Kansas State was watching Iowa State close in quickly, and at exactly the worst time.

So head coach Jeff Mittie made the right decision, and at exactly the right time.

With about five minutes left, the Cyclones had trimmed the Wildcats’ lead, at one point as wide as 16, to five. On this particular possession, the hosts didn’t score, in large part because K-State forward Jasauen Beard contested an Iowa State 3-pointer.

Mittie saw something, though. He could tell Beard was gassed.

“‘J. Beard’ was coming off being fairly sick,” Mittie added.

So as the fourth-quarter clock approached three minutes, Mittie pulled Beard for backup point guard Savannah Simmons, substituting a starter who had played 25 minutes for a reserve who had played less than half that.

It paid off in a big way.

Twenty-five seconds of game time later, Simmons cashed a 3-pointer from the right wing, sparking the 7-0 run K-State used to create a final push and seal a 60-51 win Wednesday night at Bramlage Coliseum.

The triple proved critical on its own merits, but particularly because it highlighted the way the Wildcats iced a win playing a style they aren’t used to — while two of their best players produced games that reflected it.

Forwards Ayoka Lee and Peyton Williams, who entered averaging 16.3 and 15.5 points, respectively, produced 11 points apiece.

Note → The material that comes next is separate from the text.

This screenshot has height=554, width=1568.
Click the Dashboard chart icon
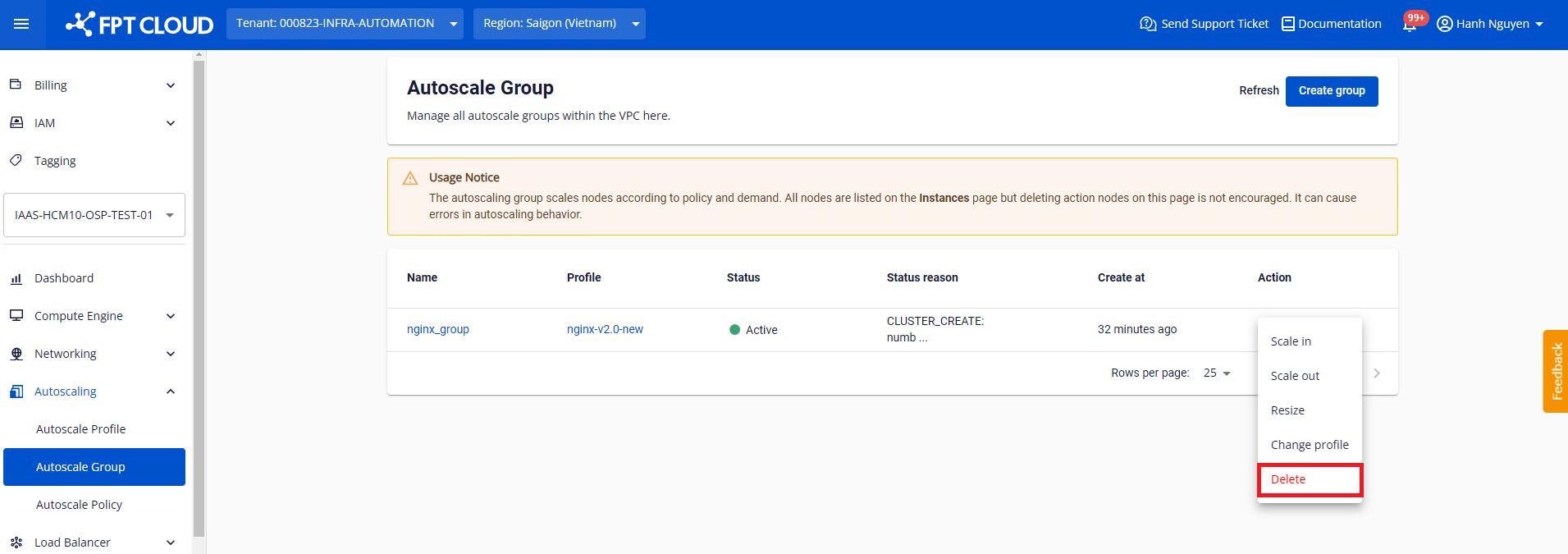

If it sounds like each experienced off games, it shouldn’t. Mittie pushed back on that assertion. One of the reasons why his star forward tandem didn’t supply the sterling games they usually do, he said, was because both teams had so few possessions.

That didn’t leave Lee or Williams much time to put up their usual numbers.

“We only got 52 shots,” Mittie said. “This was a low-possession game.”

Enter the K-State guards.

Point guard Angela Harris delivered one of her most complete games: 11 points, four rebounds, six assists and six steals. Chrissy Carr struggled through a 3-for-12 shooting outing to provide eight points, including a key triple early in the fourth quarter that ballooned the Wildcats’ lead to nine.

Then there was Simmons’ trey in the final three minutes.

Plus, all those contributions become more critical when one remembers Mittie’s comments about the limited number of possessions his team had.

“The last 10 seconds (of the shot) clock, we wanted our guards to be aggressive,” Mittie said. “I thought it was a pretty good balance.”

Here’s another reason why K-State’s guards were pressed into outsized roles on Wednesday: Iowa State’s zone defense.

The Cyclones didn’t just deploy a zone. When a K-State guard had the ball, looking to make a post entry pass, they sandwiched defenders around whichever forward was closest to the ball — Lee or Williams. That made it harder for the Wildcats to get them the ball.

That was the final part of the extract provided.